▶ **DATA ROWS**

============================================================

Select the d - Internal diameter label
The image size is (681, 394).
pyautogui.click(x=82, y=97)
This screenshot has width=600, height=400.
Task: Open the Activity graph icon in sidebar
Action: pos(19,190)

============================================================

▶ **EXERCISE OBJECTIVE**
Can you rewrite the lines above, swapping "Internal diameter" for "Inner diameter" and leaving everything else untouched?

▶ **CORRECT ANSWER**
Select the d - Inner diameter label
The image size is (681, 394).
pyautogui.click(x=82, y=97)
This screenshot has width=600, height=400.
Task: Open the Activity graph icon in sidebar
Action: pos(19,190)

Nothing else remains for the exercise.